BOOKS | REVIEWS: Dead Astronauts

"Dead Astronauts" by Jeff VenderMeer; MCD/Farrar, Straus & Giroux (323 pages, $27). (Macmillan Publishers/TNS)
"Dead Astronauts" by Jeff VenderMeer; MCD/Farrar, Straus & Giroux (323 pages, $27). (Macmillan Publishers/TNS)

What is the blue fox - a prophet, an alien, a demigod of nature, a hallucination, a genetic experiment gone wrong? If a wandering astronaut sees her own skeleton, turned relic in a city that changes form each time she enters it, does it signal her death or her immortality?

In Jeff VanderMeer's new novel, "Dead Astronauts," it's complicated.

Dubbed the "King of Weird Fiction" by the New Yorker, VanderMeer has always dodged literary categories, or mashed them up so exuberantly they seem irrelevant. His Southern Reach trilogy, for example, could be described as postapocalyptic speculative ecofiction with horror elements, more or less.

"Dead Astronauts" is a prequel of sorts to his 2017 novel, Borne, or maybe a sequel, or maybe it takes place in a parallel universe very like, and sometimes intersecting with, the one in Borne. If that makes you uncomfortable, you ain't seen nothing yet.

The first half of "Dead Astronauts" focuses on a trio of well, people is not exactly the word. Most human is "a tall black woman of indeterminate age named Grayson. She had no hair on her head because she liked velocity. Her left eye was white and yet still she could see through it; why shouldn't she?"
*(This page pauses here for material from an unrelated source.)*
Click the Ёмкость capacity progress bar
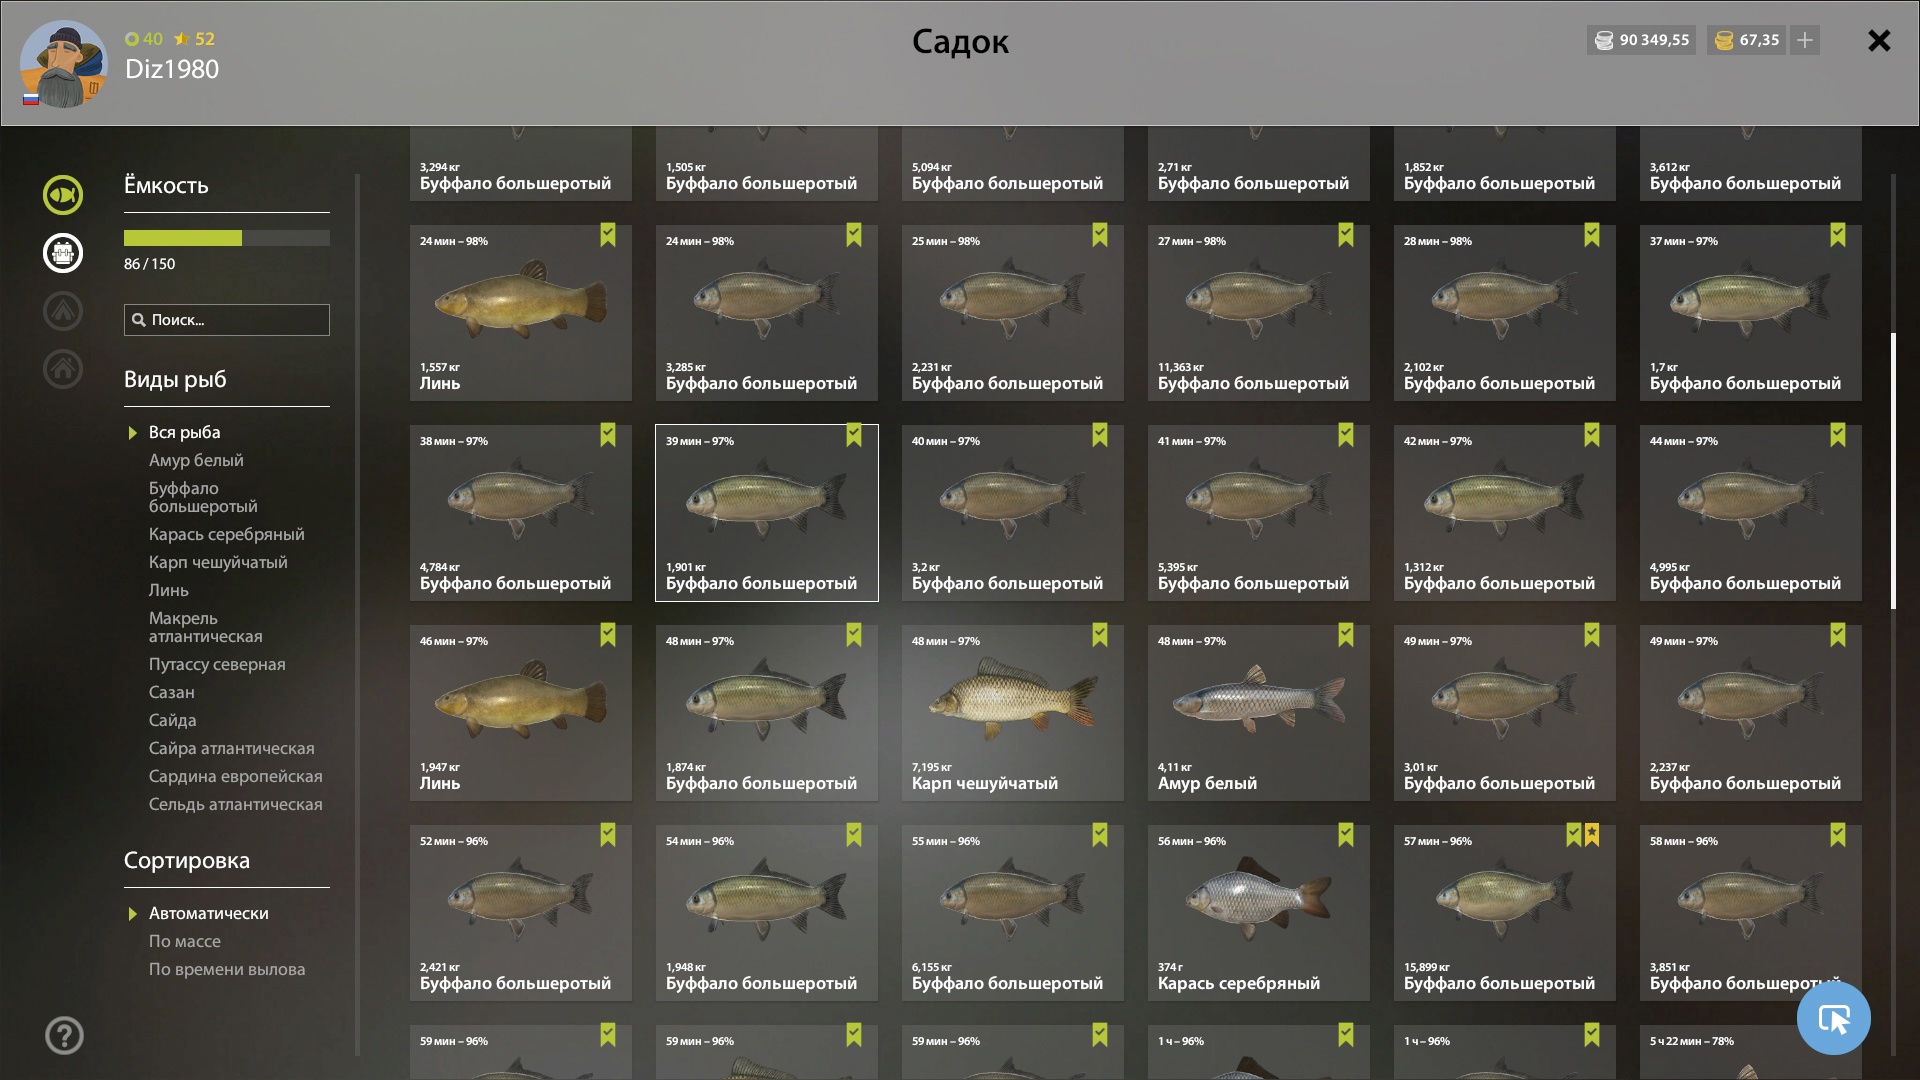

One of her companions is Chen, a stocky man from a country that doesn't exist anymore; he thinks in equations and poetry and has a tendency to dissolve into salamanders. The other is Moss, who, although she "presents" as an attractive young woman, is both a time traveler and exactly what her name suggests: a plant, albeit one that can do a lot of very unplantlike things.

In a story whose timeline folds in upon itself like an origami centipede, the three cross a barren landscape to enter the City, a ruin laid waste by the activities of the Company. What city, what company? It doesn't matter. The Company, blindly chasing profits as companies do, came to focus upon biotechnology but lost control in spectacular fashion.

The mastermind of that disaster was a man called Charlie X, who created Moss and Chen and countless other creatures, including a savage duck with a broken wing. The trio's quest is revenge upon Charlie X, a quest that they have enacted over and over, like avatars in some nightmarish video game (or fictional characters who have gained self-awareness as their author revises and re-revises the plot).

"Each had had the experience of self-annihilation," VanderMeer writes. "Chen had killed Chen. Moss had absorbed Moss. Grayson had killed them both. Moss had killed Chen. Chen Moss. Thus their intimacy had become exponential, along with their sadness and their regret."

In the second half of the book, other voices fill in their views of the story. Grayson, Moss and Chen often encountered "the leviathan almost one hundred years old. Called it Botch, after a long-dead painter. But it wasn't Botched. That was just a personal lexicon, the dark humor of reluctant soldiers."

The gigantic creature's purpose was to live in the poisonous pools outside the Company's facility and consume all its mistakes, manipulated organisms gone horribly wrong. Leviathan tells its story in chapters of fragmented imagery and poetry.

In the book's most linear chapters, a homeless woman called Sarah finds a journal that might be an antique, or a missive from the future, and tries to make sense of it and of her own life. We learn the wrenching history of Charlie X and the duck with the broken wing. And we hear from that blue fox, too.

"Dead Astronauts" is VanderMeer's most formally experimental novel, and his most challenging. But it also echoes his constant themes, offering us a vision of a future in which disregard for environmental degradation has the direst of consequences - at least for the species that caused it. For the foxes, things might work out.